メモリ業界への影響

米商務省の新たな規制によると、DRAMは配線のハーフピッチ18nmプロセス以下が規制対象となり、その製造に必要な装置を輸出する際には、商務省による審査とライセンスが必要になるという。

この動きは、中国のDRAM事業の持続可能な開発を制限または遅らせることになるとTrendForceでは見ている。中国のDRAMサプライヤであるCXMTは、2022年第2四半期以降、19nmプロセスから17nmプロセスへの移行に取り組んできたが、米国政府がそこを狙い撃ちした模様である。CXMTは、将来ニーズを満たすための製造装置の購入を規制開始前に進めていたようだが、量的には不十分だとみられる。そのCXMTは、SMICと協議中の合肥およびSMBC(SMIC Jingcheng)の第2期工事を含む新工場建設を続けている模様である。

この規制は無錫にあるSK HynixのDRAM生産センター C2工場にも影響を与える模様である。

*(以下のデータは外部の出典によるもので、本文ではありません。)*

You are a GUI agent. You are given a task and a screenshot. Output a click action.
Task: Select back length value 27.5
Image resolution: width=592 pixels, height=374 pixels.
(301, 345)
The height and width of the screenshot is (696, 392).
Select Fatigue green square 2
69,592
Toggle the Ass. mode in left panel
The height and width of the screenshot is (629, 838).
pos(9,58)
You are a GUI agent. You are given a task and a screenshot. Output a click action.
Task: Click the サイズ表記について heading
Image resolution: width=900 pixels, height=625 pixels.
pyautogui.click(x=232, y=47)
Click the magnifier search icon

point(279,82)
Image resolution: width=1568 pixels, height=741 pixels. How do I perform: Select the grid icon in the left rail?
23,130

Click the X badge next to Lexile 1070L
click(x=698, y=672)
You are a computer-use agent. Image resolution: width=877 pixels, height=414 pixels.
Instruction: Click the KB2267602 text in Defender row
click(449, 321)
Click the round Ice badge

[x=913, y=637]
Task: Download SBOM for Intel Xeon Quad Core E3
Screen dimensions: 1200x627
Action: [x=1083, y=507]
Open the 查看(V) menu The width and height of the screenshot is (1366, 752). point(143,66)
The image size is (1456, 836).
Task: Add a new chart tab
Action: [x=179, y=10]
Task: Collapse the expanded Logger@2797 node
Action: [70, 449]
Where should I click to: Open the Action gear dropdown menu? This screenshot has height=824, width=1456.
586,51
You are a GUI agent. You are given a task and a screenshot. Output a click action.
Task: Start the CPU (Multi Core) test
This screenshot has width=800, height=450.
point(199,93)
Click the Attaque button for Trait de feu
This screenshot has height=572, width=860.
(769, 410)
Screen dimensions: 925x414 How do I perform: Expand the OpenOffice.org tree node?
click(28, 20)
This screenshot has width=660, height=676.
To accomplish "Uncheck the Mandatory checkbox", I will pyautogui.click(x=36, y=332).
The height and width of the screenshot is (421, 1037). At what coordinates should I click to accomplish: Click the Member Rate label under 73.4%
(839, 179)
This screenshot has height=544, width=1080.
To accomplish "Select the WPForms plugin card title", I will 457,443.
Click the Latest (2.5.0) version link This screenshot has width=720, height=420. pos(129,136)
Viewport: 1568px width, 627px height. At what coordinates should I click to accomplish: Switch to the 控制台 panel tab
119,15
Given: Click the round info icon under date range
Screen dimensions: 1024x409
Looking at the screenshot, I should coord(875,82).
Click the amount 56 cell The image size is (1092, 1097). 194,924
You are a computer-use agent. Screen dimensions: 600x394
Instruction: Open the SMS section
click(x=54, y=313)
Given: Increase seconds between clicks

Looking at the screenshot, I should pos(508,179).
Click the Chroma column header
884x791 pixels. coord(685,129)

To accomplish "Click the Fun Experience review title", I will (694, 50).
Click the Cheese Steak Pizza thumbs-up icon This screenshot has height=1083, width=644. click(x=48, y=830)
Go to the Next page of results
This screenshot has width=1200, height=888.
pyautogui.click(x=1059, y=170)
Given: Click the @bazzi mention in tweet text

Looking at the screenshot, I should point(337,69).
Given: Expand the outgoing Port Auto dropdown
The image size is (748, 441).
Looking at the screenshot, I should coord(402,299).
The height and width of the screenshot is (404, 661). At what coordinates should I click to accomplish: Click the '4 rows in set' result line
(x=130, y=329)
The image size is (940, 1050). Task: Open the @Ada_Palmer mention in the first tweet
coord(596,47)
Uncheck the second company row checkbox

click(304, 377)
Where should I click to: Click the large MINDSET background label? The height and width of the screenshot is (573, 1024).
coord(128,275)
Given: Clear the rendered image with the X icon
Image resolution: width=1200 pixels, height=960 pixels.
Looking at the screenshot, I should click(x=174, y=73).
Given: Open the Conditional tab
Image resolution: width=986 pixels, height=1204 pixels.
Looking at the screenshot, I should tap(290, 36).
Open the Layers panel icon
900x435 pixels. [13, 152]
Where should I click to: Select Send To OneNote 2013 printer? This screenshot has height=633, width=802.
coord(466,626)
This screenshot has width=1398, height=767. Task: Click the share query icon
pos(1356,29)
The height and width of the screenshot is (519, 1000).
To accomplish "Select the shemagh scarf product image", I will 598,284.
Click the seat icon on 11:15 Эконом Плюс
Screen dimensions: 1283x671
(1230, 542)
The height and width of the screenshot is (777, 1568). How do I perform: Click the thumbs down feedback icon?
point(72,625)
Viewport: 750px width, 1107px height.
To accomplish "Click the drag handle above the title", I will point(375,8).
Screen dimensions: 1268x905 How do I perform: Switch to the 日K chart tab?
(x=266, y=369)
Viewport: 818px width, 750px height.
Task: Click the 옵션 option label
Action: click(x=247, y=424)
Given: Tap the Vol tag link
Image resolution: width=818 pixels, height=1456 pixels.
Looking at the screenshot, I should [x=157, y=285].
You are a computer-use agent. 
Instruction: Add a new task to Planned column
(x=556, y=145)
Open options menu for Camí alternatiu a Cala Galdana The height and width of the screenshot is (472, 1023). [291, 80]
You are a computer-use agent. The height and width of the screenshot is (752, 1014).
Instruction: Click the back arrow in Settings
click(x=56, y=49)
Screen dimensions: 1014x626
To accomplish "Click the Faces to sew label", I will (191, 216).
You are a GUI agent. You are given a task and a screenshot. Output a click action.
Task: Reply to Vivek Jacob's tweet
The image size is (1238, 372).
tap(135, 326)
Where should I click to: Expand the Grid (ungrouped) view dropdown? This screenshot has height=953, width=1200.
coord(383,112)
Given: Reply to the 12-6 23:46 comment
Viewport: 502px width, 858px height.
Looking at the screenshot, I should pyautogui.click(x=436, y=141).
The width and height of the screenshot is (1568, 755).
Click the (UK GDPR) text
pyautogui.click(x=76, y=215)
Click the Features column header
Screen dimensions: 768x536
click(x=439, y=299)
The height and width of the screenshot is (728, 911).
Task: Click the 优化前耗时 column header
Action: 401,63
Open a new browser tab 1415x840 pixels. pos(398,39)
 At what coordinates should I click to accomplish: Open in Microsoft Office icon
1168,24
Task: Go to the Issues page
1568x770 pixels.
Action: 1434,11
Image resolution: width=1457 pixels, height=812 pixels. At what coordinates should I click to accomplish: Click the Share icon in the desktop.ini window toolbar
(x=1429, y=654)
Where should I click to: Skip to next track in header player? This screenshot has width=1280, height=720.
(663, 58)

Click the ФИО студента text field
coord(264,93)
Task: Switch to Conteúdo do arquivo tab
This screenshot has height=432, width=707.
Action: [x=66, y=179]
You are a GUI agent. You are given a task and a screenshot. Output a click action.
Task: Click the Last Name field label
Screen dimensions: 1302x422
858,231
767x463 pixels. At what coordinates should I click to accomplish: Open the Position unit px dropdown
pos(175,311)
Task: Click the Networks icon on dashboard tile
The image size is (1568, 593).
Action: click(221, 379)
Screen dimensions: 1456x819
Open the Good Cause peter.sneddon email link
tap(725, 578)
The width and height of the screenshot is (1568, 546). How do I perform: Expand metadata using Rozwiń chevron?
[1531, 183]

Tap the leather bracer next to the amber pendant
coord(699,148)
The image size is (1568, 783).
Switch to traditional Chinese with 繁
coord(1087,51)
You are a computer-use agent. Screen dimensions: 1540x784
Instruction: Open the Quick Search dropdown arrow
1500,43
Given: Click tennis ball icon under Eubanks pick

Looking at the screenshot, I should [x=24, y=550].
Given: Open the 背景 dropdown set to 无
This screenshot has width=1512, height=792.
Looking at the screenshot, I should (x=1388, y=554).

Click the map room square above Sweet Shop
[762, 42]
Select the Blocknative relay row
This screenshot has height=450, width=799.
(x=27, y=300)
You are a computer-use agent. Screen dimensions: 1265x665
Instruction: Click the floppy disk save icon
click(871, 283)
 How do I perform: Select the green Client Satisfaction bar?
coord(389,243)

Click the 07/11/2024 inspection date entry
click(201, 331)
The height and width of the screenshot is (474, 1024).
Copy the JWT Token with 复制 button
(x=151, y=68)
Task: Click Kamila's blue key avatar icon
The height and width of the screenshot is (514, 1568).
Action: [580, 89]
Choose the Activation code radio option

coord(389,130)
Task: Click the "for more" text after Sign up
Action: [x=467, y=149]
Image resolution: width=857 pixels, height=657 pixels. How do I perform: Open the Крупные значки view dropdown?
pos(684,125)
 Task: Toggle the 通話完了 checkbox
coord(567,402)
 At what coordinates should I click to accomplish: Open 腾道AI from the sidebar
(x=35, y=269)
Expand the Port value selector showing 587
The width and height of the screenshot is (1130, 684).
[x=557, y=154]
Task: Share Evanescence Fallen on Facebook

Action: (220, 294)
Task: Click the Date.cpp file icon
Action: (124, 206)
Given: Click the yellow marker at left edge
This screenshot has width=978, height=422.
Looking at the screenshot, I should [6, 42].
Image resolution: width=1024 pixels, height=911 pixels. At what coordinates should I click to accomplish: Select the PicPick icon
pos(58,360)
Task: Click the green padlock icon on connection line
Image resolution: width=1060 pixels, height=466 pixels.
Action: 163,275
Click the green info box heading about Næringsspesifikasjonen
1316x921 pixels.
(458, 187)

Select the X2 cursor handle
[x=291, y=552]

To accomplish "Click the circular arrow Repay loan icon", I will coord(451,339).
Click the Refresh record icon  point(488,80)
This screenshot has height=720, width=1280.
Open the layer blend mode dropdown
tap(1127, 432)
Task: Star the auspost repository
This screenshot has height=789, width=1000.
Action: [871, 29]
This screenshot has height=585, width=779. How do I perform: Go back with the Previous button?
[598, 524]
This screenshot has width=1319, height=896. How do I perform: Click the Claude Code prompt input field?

同工場は、世界のDRAM生産能力全体の約13%を占め、そのプロセスは1Y nm以降へと進化を続けており、先端DRAM生産に必要な設備を今後も継続的に追加するには、米商務省による承認が必要となるとされる。

TrendForceはこうした規制の動きほか、地政学的リスクを考慮すると、3大DRAMメーカー(Samsung Electronics、SK Hynix、Micron Technology)は、今後10年間で母国での生産能力を強化する一方、中国での生産比率を減らす可能性が高いと予測している。

一方のNANDも、特に128層以上のNAND製造に用いられる装置については、事前承認が必要となる。そのため、この動きは、中YMTCの工場アップグレードという長期計画、およびSamsungの西安工場や大連のSolidigm(旧Intel)のプロセス移行計画に影響を与えるとTrendForceは予測している。

なお、TrendForceでは、今回の米国政府による規制が、YMTCの顧客獲得の動きを制限すると見ている。現段階では、YMTCは2023年に中国外の顧客のサプライチェーンへの浸透を期待して、検証のためにSSD製品を海外顧客に積極的なサンプル出荷を行ってきたが、米国の規制が強化されるにつれて、中国外の顧客が中国企業の製品を採用することが制限されることが想定されている。